去年の夏の話です。私は現在都内に住んでいるのですが、実家は山形県のT市にあります。
高校を卒業して以来実家には一度も帰省せず、実家からの連絡といえば時折来る父の電話ぐらいでした。
私の生家はいわゆる旧家という奴で、昔風な言い方をすれば庄屋と言うところだと思います。
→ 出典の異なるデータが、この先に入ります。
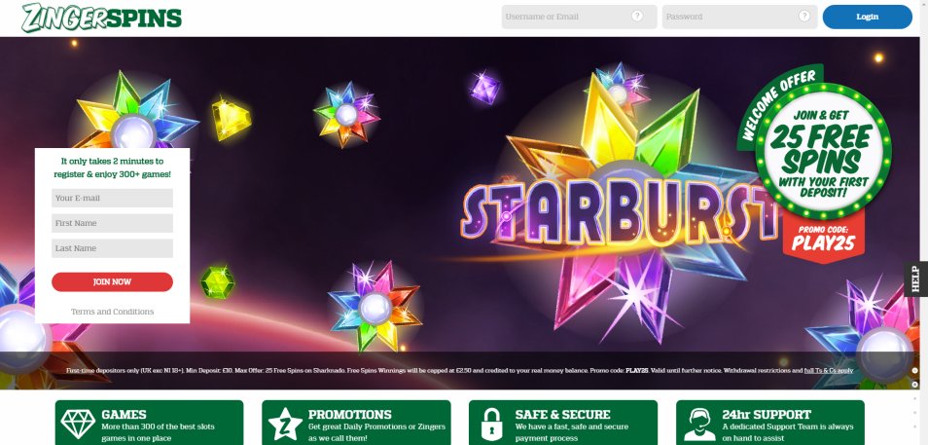The width and height of the screenshot is (928, 445).
Task: Focus the Last Name registration field
Action: [113, 248]
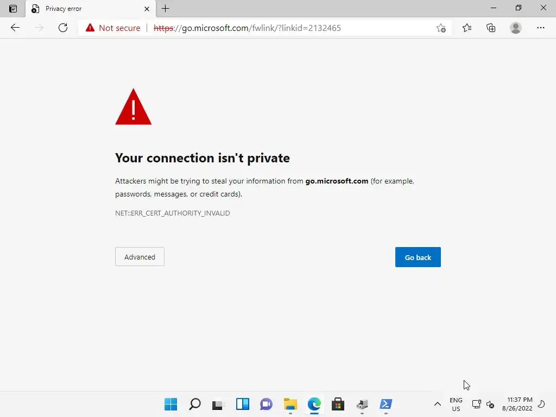Show hidden system tray icons
Image resolution: width=556 pixels, height=417 pixels.
pos(438,404)
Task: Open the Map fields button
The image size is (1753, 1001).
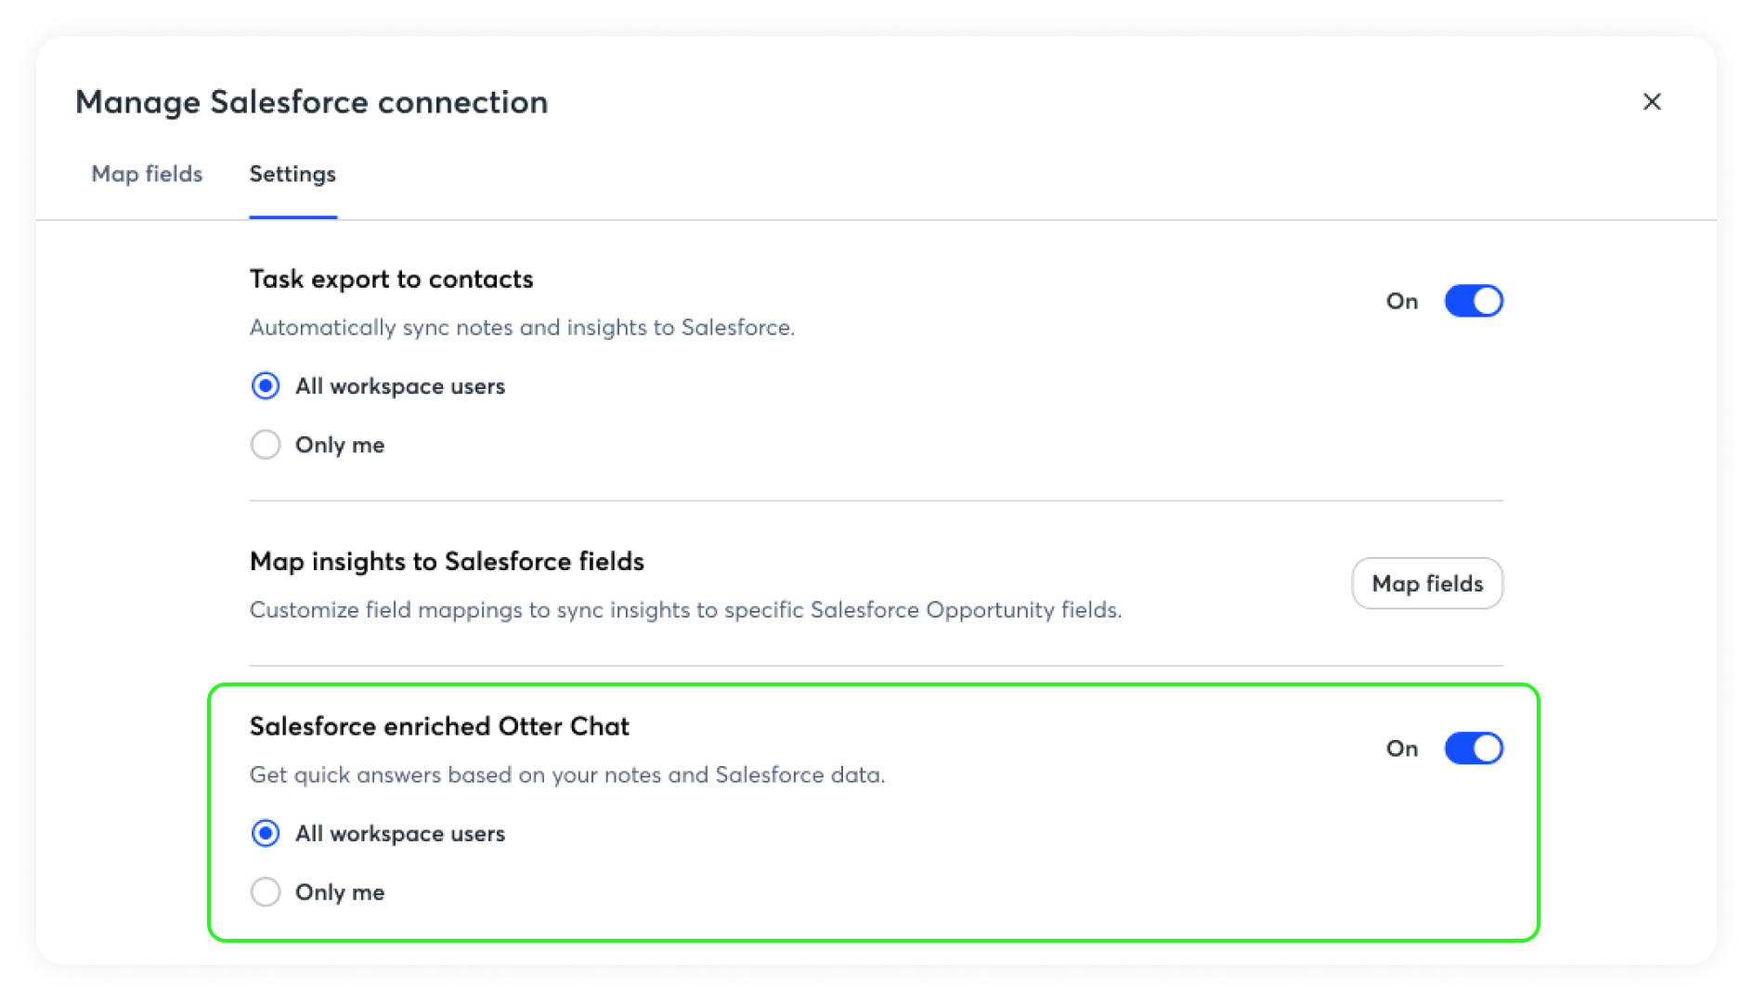Action: point(1427,583)
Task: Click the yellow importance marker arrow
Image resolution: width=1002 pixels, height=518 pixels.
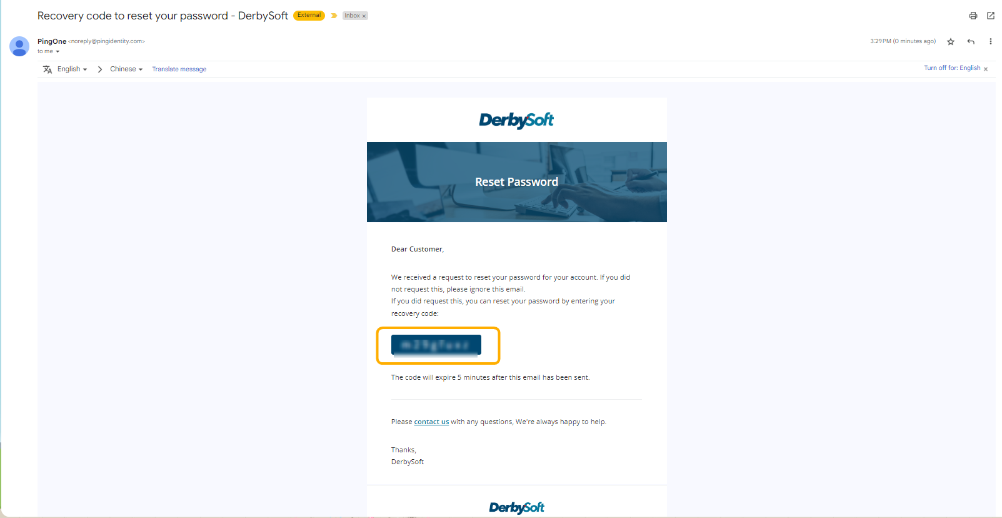Action: coord(334,16)
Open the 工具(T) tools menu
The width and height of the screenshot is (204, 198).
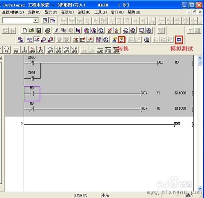(x=101, y=12)
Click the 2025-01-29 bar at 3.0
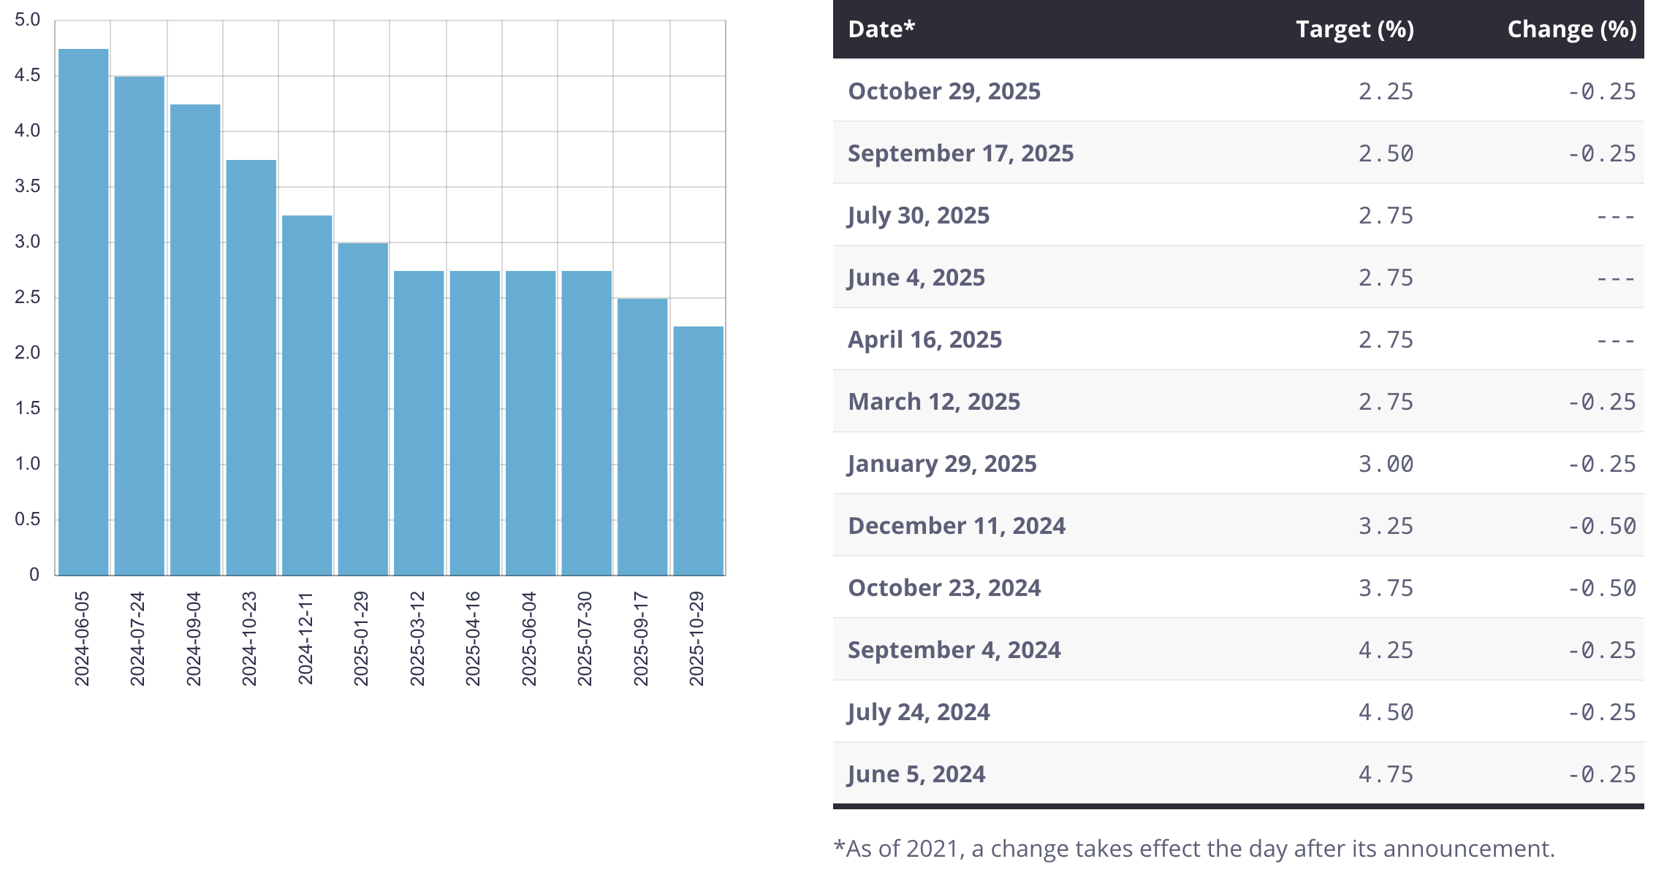The height and width of the screenshot is (875, 1656). (362, 409)
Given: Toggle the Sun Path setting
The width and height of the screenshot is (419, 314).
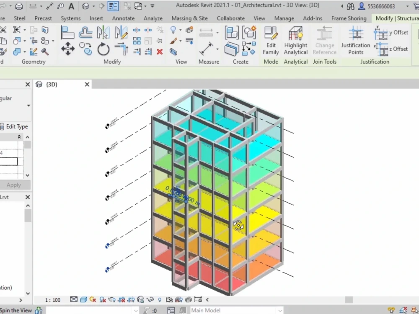Looking at the screenshot, I should click(92, 299).
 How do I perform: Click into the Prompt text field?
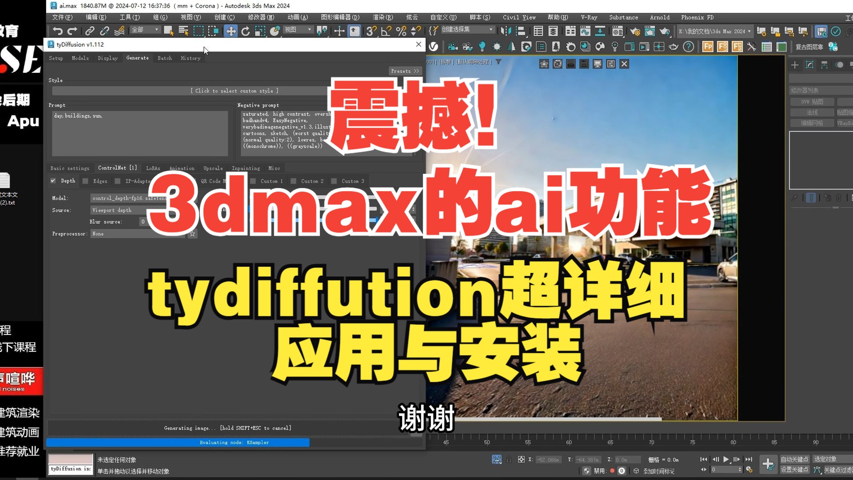(140, 133)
私の生まれ育った集落は月山、出羽山、湯殿山に囲まれており、昔から霊山といわれるだけあり、
子供の頃からずいぶん神社などにまつわる神的な行事が執り行われていました。
私の父はそういった行事の度に近所のとりまとめ的な物をやっていて、
そういった時の父の顔を見ると子供心に妙な恐怖心を感じていました。そんな中でも特に
「言霊返り」という儀式があり、死者を蘇らせる儀式がありました。
この儀式は集落でも選ばれた物しか参加が出来なくて、
子供であった私にはそれがどんな物であるかは知るよしがなかったのです。
それは5年ごとに行われる儀式でしたので、
高校ぐらいの時にちょうどそれが行われる年があったのですが、
私がいくら参加の意志を伝えても父は首を縦には振らないと言うことがありました。
結局そのまま私は東京の大学に進み、現在の職に就いているのですが、
昨年の夏に急に実家の妹から電話があり、
「兄ちゃん、今年は帰ってこないの?何だか父さんの様子が変なんだよ」
というので、「いったい何がどう変なんだ?」と聞き返したのですが、
妹の話がどうも釈然としない説明なのです。

「今年は言霊返りだよ、何かその準備で父さん仕事もそっちのけなんだよ」 「言霊返り」・・その言葉を聞くのはあの高校の時の夏以来でした。